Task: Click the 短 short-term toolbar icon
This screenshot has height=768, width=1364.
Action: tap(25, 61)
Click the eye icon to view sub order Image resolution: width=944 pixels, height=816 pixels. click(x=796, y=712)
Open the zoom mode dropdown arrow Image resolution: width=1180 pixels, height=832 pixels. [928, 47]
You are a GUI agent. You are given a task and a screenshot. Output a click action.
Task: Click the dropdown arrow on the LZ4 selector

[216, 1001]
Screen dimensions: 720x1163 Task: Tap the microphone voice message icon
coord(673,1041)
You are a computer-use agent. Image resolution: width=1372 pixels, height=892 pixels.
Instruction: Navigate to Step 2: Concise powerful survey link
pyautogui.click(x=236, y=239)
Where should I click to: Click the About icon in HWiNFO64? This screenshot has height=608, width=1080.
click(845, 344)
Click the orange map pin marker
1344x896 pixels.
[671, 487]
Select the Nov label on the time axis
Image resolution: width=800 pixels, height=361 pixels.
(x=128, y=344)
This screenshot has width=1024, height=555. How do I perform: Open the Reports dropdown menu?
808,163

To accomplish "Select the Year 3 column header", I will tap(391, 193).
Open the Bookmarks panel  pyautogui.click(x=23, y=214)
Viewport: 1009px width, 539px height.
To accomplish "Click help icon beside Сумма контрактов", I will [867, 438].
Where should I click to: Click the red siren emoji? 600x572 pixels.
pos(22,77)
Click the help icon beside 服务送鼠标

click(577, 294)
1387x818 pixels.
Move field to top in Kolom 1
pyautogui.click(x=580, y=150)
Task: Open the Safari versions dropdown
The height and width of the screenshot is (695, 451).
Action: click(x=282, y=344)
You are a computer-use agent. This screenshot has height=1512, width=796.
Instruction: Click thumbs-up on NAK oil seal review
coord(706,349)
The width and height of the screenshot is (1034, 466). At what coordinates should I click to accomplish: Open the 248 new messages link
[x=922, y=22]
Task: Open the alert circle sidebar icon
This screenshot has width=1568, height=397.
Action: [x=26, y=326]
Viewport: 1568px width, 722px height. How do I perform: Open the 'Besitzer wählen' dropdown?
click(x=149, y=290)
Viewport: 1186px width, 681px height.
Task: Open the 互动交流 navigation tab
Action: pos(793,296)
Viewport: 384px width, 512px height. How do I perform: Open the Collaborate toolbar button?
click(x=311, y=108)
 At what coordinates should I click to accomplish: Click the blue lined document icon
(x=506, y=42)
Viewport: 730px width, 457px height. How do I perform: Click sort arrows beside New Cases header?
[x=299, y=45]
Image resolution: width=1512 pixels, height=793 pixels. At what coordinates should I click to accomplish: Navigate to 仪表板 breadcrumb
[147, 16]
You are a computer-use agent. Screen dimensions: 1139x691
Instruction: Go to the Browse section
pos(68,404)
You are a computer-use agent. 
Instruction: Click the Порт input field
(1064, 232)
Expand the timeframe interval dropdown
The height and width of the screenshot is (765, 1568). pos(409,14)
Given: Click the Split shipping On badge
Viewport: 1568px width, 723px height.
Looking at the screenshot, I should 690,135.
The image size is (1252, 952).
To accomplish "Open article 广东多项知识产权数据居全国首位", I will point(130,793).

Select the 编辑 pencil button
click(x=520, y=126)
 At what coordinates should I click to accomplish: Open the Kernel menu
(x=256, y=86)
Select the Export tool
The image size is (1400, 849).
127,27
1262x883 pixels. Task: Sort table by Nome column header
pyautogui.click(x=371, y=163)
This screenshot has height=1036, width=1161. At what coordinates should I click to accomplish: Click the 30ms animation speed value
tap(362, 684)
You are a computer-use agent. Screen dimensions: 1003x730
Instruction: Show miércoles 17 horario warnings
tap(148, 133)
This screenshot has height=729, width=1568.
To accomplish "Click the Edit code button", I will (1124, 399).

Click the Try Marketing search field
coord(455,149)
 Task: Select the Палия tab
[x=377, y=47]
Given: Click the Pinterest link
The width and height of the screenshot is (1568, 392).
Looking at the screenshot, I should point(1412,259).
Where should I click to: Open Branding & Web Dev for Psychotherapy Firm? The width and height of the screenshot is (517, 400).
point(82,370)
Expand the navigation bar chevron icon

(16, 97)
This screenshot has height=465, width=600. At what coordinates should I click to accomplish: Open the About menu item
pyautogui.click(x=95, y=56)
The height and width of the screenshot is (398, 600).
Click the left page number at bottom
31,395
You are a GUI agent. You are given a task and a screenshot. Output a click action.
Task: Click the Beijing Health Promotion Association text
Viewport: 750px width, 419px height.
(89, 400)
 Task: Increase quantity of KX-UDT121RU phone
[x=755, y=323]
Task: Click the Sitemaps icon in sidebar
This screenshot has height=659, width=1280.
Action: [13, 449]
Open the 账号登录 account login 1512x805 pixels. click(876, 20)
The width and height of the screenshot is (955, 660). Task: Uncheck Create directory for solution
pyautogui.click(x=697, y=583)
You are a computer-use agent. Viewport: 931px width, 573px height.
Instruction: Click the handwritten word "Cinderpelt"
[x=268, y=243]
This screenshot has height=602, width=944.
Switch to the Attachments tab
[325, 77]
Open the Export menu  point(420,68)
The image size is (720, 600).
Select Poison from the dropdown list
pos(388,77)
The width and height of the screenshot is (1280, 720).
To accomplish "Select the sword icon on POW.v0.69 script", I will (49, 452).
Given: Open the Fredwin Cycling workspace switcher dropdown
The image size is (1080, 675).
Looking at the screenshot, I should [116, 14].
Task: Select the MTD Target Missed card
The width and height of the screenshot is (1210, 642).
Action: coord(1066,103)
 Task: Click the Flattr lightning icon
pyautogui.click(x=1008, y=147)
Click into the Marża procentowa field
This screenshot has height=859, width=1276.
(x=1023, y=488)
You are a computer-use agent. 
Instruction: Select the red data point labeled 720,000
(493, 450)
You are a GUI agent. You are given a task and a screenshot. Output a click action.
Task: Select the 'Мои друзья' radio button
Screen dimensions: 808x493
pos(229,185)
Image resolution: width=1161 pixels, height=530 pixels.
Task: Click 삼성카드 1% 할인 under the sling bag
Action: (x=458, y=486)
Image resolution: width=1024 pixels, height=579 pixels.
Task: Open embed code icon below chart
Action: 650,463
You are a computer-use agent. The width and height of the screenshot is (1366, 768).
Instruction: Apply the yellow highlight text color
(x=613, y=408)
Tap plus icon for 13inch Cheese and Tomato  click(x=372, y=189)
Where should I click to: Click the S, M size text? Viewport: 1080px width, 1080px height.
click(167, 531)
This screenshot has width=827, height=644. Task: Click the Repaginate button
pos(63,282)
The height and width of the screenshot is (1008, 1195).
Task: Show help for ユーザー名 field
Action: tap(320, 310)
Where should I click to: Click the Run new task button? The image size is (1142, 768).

○ ○ ○ ○ ○ ○ ○

• **What is needed**: The required output is the whole listing, printed again exactly.

• **Problem solution**:
Task: Click the 短 short-term toolbar icon
This screenshot has height=768, width=1364.
Action: tap(25, 61)
Click the eye icon to view sub order Image resolution: width=944 pixels, height=816 pixels. click(x=796, y=712)
Open the zoom mode dropdown arrow Image resolution: width=1180 pixels, height=832 pixels. [928, 47]
You are a GUI agent. You are given a task and a screenshot. Output a click action.
Task: Click the dropdown arrow on the LZ4 selector

[216, 1001]
Screen dimensions: 720x1163 Task: Tap the microphone voice message icon
coord(673,1041)
You are a computer-use agent. Image resolution: width=1372 pixels, height=892 pixels.
Instruction: Navigate to Step 2: Concise powerful survey link
pyautogui.click(x=236, y=239)
Where should I click to: Click the About icon in HWiNFO64? This screenshot has height=608, width=1080.
click(845, 344)
Click the orange map pin marker
1344x896 pixels.
[671, 487]
Select the Nov label on the time axis
Image resolution: width=800 pixels, height=361 pixels.
(x=128, y=344)
This screenshot has width=1024, height=555. How do I perform: Open the Reports dropdown menu?
808,163

To accomplish "Select the Year 3 column header", I will tap(391, 193).
Open the Bookmarks panel  pyautogui.click(x=23, y=214)
Viewport: 1009px width, 539px height.
To accomplish "Click help icon beside Сумма контрактов", I will [867, 438].
Where should I click to: Click the red siren emoji? 600x572 pixels.
pos(22,77)
Click the help icon beside 服务送鼠标

click(577, 294)
1387x818 pixels.
Move field to top in Kolom 1
pyautogui.click(x=580, y=150)
Task: Open the Safari versions dropdown
The height and width of the screenshot is (695, 451).
Action: click(x=282, y=344)
You are a computer-use agent. This screenshot has height=1512, width=796.
Instruction: Click thumbs-up on NAK oil seal review
coord(706,349)
The width and height of the screenshot is (1034, 466). At what coordinates should I click to accomplish: Open the 248 new messages link
[x=922, y=22]
Task: Open the alert circle sidebar icon
This screenshot has width=1568, height=397.
Action: [x=26, y=326]
Viewport: 1568px width, 722px height. How do I perform: Open the 'Besitzer wählen' dropdown?
click(x=149, y=290)
Viewport: 1186px width, 681px height.
Task: Open the 互动交流 navigation tab
Action: pos(793,296)
Viewport: 384px width, 512px height. How do I perform: Open the Collaborate toolbar button?
click(x=311, y=108)
 At what coordinates should I click to accomplish: Click the blue lined document icon
(x=506, y=42)
Viewport: 730px width, 457px height. How do I perform: Click sort arrows beside New Cases header?
[x=299, y=45]
Image resolution: width=1512 pixels, height=793 pixels. At what coordinates should I click to accomplish: Navigate to 仪表板 breadcrumb
[147, 16]
You are a computer-use agent. Screen dimensions: 1139x691
Instruction: Go to the Browse section
pos(68,404)
You are a computer-use agent. 
Instruction: Click the Порт input field
(1064, 232)
Expand the timeframe interval dropdown
The height and width of the screenshot is (765, 1568). pos(409,14)
Given: Click the Split shipping On badge
Viewport: 1568px width, 723px height.
Looking at the screenshot, I should 690,135.
The image size is (1252, 952).
To accomplish "Open article 广东多项知识产权数据居全国首位", I will point(130,793).

Select the 编辑 pencil button
click(x=520, y=126)
 At what coordinates should I click to accomplish: Open the Kernel menu
(x=256, y=86)
Select the Export tool
The image size is (1400, 849).
127,27
1262x883 pixels. Task: Sort table by Nome column header
pyautogui.click(x=371, y=163)
This screenshot has height=1036, width=1161. At what coordinates should I click to accomplish: Click the 30ms animation speed value
tap(362, 684)
You are a computer-use agent. Screen dimensions: 1003x730
Instruction: Show miércoles 17 horario warnings
tap(148, 133)
This screenshot has height=729, width=1568.
To accomplish "Click the Edit code button", I will (1124, 399).

Click the Try Marketing search field
coord(455,149)
 Task: Select the Палия tab
[x=377, y=47]
Given: Click the Pinterest link
The width and height of the screenshot is (1568, 392).
Looking at the screenshot, I should point(1412,259).
Where should I click to: Open Branding & Web Dev for Psychotherapy Firm? The width and height of the screenshot is (517, 400).
point(82,370)
Expand the navigation bar chevron icon

(16, 97)
This screenshot has height=465, width=600. At what coordinates should I click to accomplish: Open the About menu item
pyautogui.click(x=95, y=56)
The height and width of the screenshot is (398, 600).
Click the left page number at bottom
31,395
You are a GUI agent. You are given a task and a screenshot. Output a click action.
Task: Click the Beijing Health Promotion Association text
Viewport: 750px width, 419px height.
(89, 400)
 Task: Increase quantity of KX-UDT121RU phone
[x=755, y=323]
Task: Click the Sitemaps icon in sidebar
This screenshot has height=659, width=1280.
Action: [13, 449]
Open the 账号登录 account login 1512x805 pixels. click(876, 20)
The width and height of the screenshot is (955, 660). Task: Uncheck Create directory for solution
pyautogui.click(x=697, y=583)
You are a computer-use agent. Viewport: 931px width, 573px height.
Instruction: Click the handwritten word "Cinderpelt"
[x=268, y=243]
This screenshot has height=602, width=944.
Switch to the Attachments tab
[325, 77]
Open the Export menu  point(420,68)
The image size is (720, 600).
Select Poison from the dropdown list
pos(388,77)
The width and height of the screenshot is (1280, 720).
To accomplish "Select the sword icon on POW.v0.69 script", I will (49, 452).
Given: Open the Fredwin Cycling workspace switcher dropdown
The image size is (1080, 675).
Looking at the screenshot, I should [116, 14].
Task: Select the MTD Target Missed card
The width and height of the screenshot is (1210, 642).
Action: coord(1066,103)
 Task: Click the Flattr lightning icon
pyautogui.click(x=1008, y=147)
Click into the Marża procentowa field
This screenshot has height=859, width=1276.
(x=1023, y=488)
You are a computer-use agent. 
Instruction: Select the red data point labeled 720,000
(493, 450)
You are a GUI agent. You are given a task and a screenshot. Output a click action.
Task: Select the 'Мои друзья' radio button
Screen dimensions: 808x493
pos(229,185)
Image resolution: width=1161 pixels, height=530 pixels.
Task: Click 삼성카드 1% 할인 under the sling bag
Action: (x=458, y=486)
Image resolution: width=1024 pixels, height=579 pixels.
Task: Open embed code icon below chart
Action: 650,463
You are a computer-use agent. The width and height of the screenshot is (1366, 768).
Instruction: Apply the yellow highlight text color
(x=613, y=408)
Tap plus icon for 13inch Cheese and Tomato  click(x=372, y=189)
Where should I click to: Click the S, M size text? Viewport: 1080px width, 1080px height.
click(167, 531)
This screenshot has width=827, height=644. Task: Click the Repaginate button
pos(63,282)
The height and width of the screenshot is (1008, 1195).
Task: Show help for ユーザー名 field
Action: tap(320, 310)
Where should I click to: Click the Run new task button? The image size is (1142, 768).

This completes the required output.